I walked into the kitchen and filled the kettle, my normal routines feeling strange knowing Jack was in the other room.
When he came back his hair was damp around his hairline where he must have splashed his face and he leaned up against the worktop at the end of the kitchen.
“I’ll have a coffee and then get my stuff together so I can get out from under your feet.”
I looked at him over my shoulder, empty mugs in my hand. Somehow, between his walk to the bathroom and back he’d picked up the weight of the world again. Sleep's peace was long gone.
“Bloody hell, Jack…will you just chill out? You’re not under my feet and I’m not expecting you to leave if you’ve got nowhere to go. Let’s have some breakfast and talk. Tell me what you think you might do…is there a chance your mum will change her mind?”
He sighed and put his hands in his pockets. “I don’t know…I don’t think so and I’m not really sure I want to go back there. It was getting pretty bad towards the end.”
I stirred our coffee. “Sugar?”
Jack nodded. “Two, please.”
“Has she been with the boyfriend for long?”
“About six months. He’s just one in a long line of losers. They’re all the same except now that I’m not a kid anymore, I’ve become more of a threat, or something.”
“Yeah, but it’s your house…you’ve got a right to be there.”
“Maybe,” he said, not sounding like he believed what I was saying, and it was strange to hear that he doubted his place in his family. My place in mine was so firm sometimes I felt like I’d grown thick, brown tree roots that were always going to hold me exactly where I was.
“Are you still at college?”
“I finished in the summer and I couldn’t figure out what to do next. Higher education is so expensive, and I didn’t want to get myself in so much debt I’d never be able to pay it off. I’m working late shifts at Asda, trying to save while I decide, but I’m not getting very far.”

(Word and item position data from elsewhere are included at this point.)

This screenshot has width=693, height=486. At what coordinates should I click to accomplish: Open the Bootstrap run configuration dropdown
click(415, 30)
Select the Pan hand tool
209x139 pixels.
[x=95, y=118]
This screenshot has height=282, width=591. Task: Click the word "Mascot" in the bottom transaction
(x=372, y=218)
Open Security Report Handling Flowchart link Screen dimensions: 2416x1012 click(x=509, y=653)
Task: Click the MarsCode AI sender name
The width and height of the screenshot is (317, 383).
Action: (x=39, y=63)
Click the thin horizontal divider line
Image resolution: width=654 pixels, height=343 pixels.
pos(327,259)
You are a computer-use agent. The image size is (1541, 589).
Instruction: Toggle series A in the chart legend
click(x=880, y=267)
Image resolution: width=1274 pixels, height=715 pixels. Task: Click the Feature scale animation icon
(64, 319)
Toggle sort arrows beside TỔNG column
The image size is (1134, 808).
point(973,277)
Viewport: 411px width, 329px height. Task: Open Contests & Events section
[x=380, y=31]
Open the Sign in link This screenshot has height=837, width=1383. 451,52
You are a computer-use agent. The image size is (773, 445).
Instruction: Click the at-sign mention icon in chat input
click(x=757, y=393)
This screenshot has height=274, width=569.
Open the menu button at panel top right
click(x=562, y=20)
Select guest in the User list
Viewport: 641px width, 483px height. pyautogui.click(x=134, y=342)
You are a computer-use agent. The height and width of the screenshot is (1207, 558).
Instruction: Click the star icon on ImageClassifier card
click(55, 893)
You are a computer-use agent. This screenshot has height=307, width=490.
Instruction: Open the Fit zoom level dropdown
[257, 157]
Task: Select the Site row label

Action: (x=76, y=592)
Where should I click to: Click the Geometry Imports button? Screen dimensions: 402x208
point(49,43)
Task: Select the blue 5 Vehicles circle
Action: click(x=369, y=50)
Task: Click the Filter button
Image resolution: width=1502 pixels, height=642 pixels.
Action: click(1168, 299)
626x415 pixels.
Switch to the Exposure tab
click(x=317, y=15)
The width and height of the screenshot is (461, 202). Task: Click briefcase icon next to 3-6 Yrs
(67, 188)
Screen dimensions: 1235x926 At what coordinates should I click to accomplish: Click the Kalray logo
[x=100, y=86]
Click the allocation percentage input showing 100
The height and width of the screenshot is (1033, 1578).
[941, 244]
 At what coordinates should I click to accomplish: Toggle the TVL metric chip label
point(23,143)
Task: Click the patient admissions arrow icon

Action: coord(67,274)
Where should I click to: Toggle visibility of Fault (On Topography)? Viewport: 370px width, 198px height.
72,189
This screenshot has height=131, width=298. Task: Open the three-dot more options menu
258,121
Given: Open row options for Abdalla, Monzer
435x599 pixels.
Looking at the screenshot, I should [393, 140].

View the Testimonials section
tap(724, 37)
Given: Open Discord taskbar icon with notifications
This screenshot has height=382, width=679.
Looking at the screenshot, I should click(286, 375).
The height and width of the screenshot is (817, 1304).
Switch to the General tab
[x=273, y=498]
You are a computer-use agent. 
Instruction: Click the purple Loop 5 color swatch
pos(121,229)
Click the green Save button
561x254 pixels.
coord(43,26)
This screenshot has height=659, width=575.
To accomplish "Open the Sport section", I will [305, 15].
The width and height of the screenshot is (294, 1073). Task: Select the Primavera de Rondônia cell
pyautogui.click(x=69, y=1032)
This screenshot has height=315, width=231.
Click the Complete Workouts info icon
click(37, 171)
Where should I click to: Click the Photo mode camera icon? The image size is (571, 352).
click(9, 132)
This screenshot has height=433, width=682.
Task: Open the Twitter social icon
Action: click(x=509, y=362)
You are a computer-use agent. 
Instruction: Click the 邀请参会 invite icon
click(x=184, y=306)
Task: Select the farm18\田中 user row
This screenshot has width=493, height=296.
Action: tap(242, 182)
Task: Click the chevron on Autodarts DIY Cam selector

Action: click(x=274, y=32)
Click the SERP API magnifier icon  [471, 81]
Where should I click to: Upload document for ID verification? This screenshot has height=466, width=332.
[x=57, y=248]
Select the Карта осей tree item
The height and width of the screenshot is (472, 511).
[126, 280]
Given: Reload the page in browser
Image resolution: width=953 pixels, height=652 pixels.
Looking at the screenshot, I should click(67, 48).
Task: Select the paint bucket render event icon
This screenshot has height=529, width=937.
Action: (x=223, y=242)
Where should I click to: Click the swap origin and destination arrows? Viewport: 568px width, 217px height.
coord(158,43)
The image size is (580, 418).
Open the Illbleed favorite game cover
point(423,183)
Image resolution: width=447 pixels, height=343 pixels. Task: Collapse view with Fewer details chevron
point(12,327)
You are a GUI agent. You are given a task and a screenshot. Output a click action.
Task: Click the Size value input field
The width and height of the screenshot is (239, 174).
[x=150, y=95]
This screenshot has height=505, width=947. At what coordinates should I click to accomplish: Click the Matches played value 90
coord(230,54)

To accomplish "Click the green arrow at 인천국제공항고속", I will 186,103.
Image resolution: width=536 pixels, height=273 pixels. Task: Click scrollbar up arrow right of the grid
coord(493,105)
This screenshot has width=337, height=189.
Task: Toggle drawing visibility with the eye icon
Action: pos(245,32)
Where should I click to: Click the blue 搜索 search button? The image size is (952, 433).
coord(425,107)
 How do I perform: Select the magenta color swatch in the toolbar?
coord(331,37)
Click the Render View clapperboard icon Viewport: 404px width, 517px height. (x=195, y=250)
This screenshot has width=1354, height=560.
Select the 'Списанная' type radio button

“Neither of us has gotten very far, have we?”
Jack smiled and shrugged his shoulders, and I handed him his coffee. “You want toast or cereal?”
“Toast, if that’s okay?”
“No, it’s not. Two slices of bread is going to bankrupt me.”
“Better make it just the one then.”
His eyes were sparkling and I shook my head, surprised at how different he was in real life to the one dimensional Jack I’d formed in my own mind.
“You’re funny.” I put the bread in the toaster and searched out the margarine and jam, and as I rested everything on the worktop I heard my phone starting to ring from my bedroom where it had been charging. “Sorry…gotta get that.” I skipped past him, knowing any phone call this early was bound to be my dad and likely to be an errand of some sort. My heart sank a little as I answered, knowing my morning off was likely not going to be my own.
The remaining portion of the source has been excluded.